# GIVEN DATA start

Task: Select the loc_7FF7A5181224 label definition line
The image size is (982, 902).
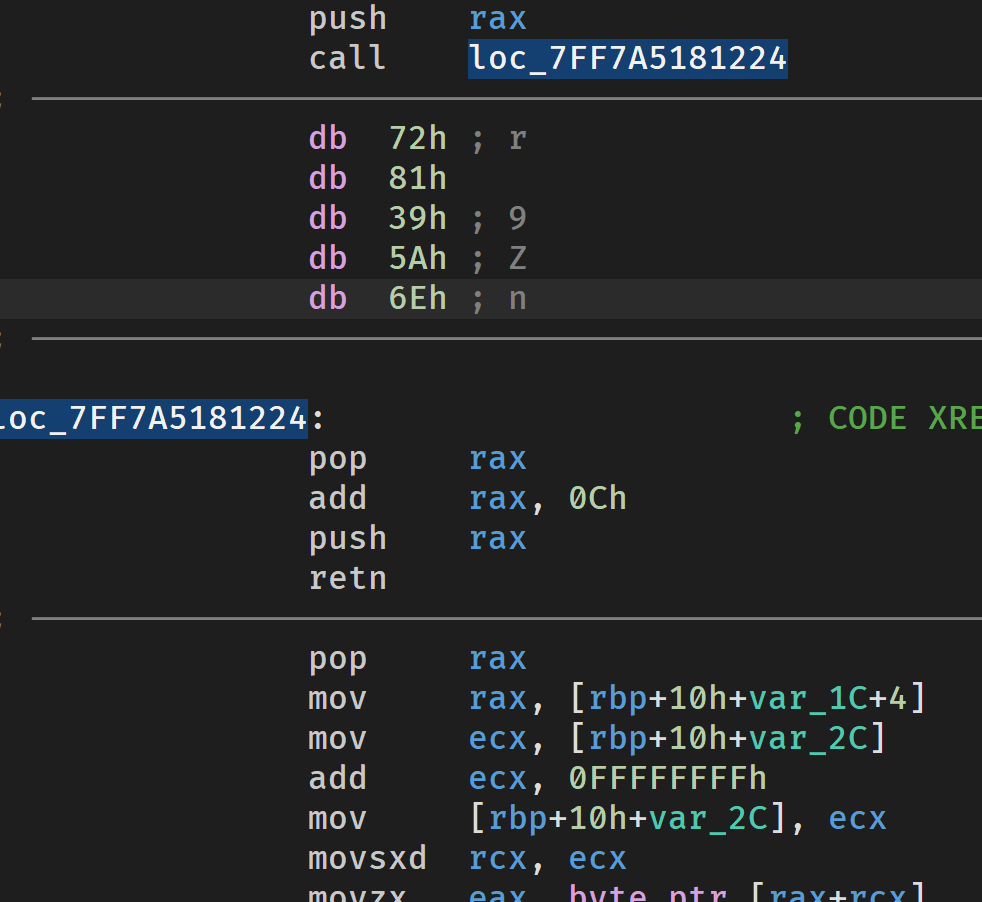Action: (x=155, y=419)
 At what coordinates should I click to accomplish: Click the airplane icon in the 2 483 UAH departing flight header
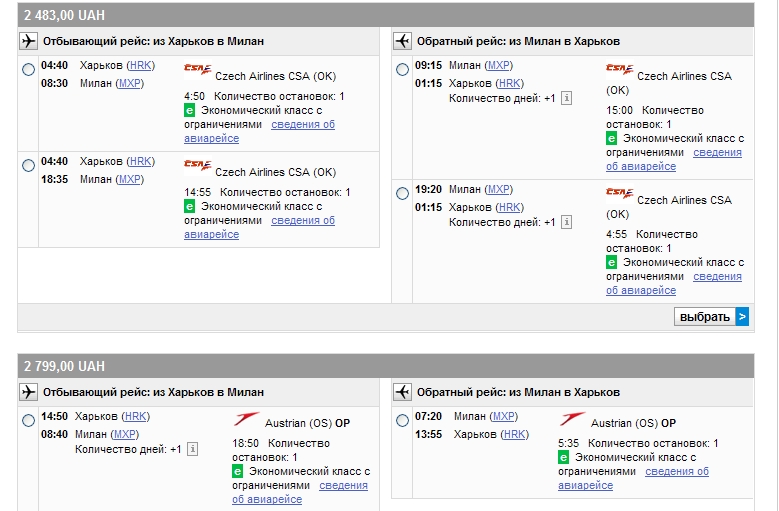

# GIVEN DATA end
# GIVEN DATA start

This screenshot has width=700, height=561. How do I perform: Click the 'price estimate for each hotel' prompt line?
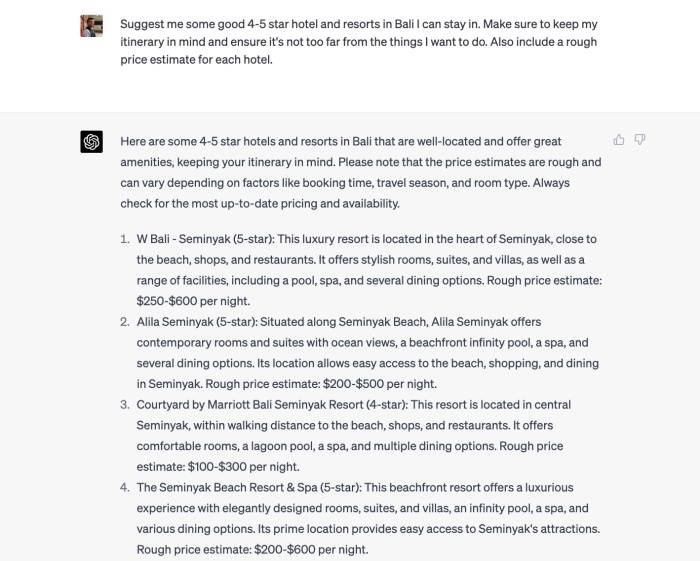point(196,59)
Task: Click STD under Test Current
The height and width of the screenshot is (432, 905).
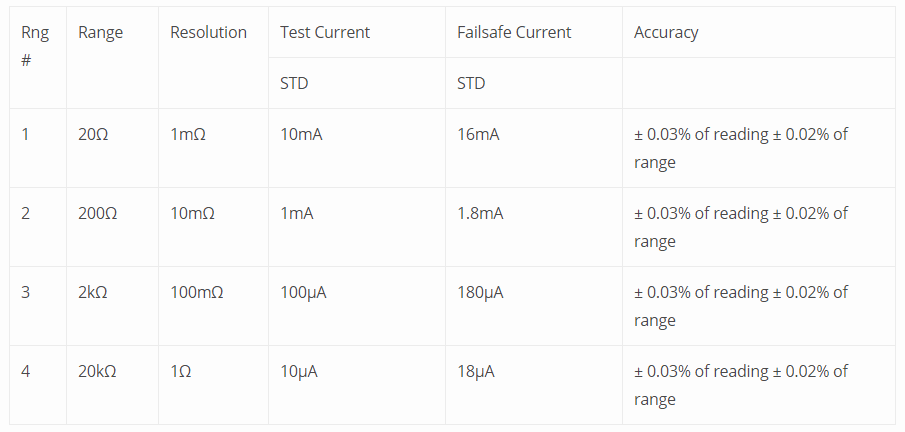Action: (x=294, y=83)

# GIVEN DATA end

* _TO DO_:
Edit the listing from the line that has "Task: Select the" through the line that has "At what coordinates" by replacing "departing" with "outbound" and keeping everything else the same. Give back only those lines, without the pictures.

* _SOLUTION TO THIS TASK_:
Task: Select the loc_7FF7A5181224 label definition line
The image size is (982, 902).
Action: (x=155, y=419)
 At what coordinates should I click to accomplish: Click the airplane icon in the 2 483 UAH outbound flight header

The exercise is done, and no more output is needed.